BACKGROUND:: Improvements in cognitive function are described after initiation of combination antiretroviral therapy (cART), with sparse data on differences between cART strategies. METHODS:: We assessed changes in cognition, over 96 weeks, in therapy naïve HIV-positive adults randomised to darunavir/ritonavir (800/100mg once daily) with either raltegravir (400mg twice daily, Arm1) or tenofovir/emtricitabine (245/200mg once daily, Arm2). Seven cognitive tests were administered at baseline and week 96. Changes from baseline in individual cognitive test scores and composite score (NPZ) were assessed. Comparisons between treatment arms were by intention-to-treat and associations with immunological and virological parameters by regression models. FINDINGS:: Of 343 subjects enrolled, 208 completed the week 96 cognitive assessment.

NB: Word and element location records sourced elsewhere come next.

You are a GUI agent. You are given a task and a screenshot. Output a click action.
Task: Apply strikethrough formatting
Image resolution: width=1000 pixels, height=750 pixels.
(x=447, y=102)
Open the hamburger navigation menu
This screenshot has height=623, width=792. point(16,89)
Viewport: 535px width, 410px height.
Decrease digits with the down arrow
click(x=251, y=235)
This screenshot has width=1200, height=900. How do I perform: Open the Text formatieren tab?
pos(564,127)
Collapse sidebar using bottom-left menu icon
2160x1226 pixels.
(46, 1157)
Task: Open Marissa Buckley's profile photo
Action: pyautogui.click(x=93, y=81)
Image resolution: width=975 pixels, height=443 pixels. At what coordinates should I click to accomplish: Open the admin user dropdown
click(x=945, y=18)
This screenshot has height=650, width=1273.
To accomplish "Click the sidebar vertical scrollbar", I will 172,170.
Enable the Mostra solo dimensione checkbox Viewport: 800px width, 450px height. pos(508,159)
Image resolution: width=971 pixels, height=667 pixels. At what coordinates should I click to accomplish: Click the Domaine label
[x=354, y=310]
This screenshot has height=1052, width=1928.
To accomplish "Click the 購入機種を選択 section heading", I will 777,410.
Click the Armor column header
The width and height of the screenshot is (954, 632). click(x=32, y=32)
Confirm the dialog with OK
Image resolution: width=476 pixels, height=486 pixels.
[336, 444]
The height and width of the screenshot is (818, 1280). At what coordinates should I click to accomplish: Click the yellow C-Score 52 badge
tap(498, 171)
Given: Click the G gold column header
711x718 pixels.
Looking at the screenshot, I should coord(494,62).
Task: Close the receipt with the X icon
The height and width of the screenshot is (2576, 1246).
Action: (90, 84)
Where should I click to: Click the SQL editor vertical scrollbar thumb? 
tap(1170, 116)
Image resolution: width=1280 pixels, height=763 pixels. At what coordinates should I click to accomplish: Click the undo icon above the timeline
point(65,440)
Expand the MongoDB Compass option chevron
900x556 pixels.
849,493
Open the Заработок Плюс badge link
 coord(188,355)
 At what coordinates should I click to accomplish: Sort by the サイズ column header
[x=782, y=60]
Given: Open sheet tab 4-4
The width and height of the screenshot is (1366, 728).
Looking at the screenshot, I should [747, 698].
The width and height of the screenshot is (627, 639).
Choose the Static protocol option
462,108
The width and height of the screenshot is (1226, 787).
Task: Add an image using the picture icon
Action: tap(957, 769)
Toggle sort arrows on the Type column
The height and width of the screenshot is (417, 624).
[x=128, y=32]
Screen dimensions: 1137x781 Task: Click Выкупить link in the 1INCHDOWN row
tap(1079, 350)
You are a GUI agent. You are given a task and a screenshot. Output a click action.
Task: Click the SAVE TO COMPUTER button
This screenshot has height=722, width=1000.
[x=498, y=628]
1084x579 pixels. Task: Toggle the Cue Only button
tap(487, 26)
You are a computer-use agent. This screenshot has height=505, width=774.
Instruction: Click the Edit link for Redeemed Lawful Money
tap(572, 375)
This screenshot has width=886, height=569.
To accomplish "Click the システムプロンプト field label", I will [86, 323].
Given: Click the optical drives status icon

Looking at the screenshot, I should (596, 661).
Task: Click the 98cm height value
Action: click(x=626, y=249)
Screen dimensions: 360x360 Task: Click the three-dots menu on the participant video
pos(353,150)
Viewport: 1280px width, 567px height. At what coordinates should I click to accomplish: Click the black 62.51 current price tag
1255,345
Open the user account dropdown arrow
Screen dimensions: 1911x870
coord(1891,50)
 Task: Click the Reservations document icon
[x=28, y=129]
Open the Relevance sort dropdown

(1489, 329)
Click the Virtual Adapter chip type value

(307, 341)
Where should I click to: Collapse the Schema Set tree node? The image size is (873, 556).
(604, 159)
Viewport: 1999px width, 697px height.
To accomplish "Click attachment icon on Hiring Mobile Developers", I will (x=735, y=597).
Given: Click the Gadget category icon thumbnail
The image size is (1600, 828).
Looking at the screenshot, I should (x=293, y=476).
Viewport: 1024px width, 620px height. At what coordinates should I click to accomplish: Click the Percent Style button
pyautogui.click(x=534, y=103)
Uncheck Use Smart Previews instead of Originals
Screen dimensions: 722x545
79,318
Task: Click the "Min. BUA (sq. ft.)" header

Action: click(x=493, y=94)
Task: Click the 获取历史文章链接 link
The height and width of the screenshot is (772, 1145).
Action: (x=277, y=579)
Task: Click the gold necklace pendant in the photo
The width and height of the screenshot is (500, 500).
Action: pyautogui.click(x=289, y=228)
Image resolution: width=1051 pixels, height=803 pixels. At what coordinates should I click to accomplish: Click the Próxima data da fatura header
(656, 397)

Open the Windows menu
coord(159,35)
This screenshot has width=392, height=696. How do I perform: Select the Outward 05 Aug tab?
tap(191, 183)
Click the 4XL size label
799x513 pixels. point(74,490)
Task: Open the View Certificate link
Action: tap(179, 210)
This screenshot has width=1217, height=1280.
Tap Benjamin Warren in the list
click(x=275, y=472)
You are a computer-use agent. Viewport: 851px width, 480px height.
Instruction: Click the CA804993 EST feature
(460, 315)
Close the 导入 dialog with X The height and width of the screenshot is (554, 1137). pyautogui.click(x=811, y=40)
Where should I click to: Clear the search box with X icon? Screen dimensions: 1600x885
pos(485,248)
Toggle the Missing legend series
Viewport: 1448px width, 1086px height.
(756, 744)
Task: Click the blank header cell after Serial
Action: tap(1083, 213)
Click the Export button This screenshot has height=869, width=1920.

Baseline median (IQR) CD4+ count and plasma HIV RNA was 348(282-398) cells/uL and 4.7(4.2-5.1) log10 copies/mL, respectively. At week 96, numbers with plasma HIV RNA undetectable and remaining on randomised cART were 85(92%) and 110(96%), and 84(90%) and 107(93%) in Arm1 and Arm2, respectively. Overall, performance significantly improved by week 96 in 5 of 7 individual tests and in NPZ. Mean change in NPZ was 0.28 versus 0.21 for Arm1 and 2, respectively (p=0.37). No statistically significant differences between study treatment arms were observed in individual cognitive domains apart from attention (greater improvement in Arm1, p=0.0499). At week 96, NPZ-score increase was associated with increase in CD4+ (p=0.001) but not HIV RNA area-under-curve (p=0.60). INTERPRETATION:: Subsequent to the initiation of cART, immunological recovery rather than type of antiretroviral therapy is the major driver of changes in cognitive function.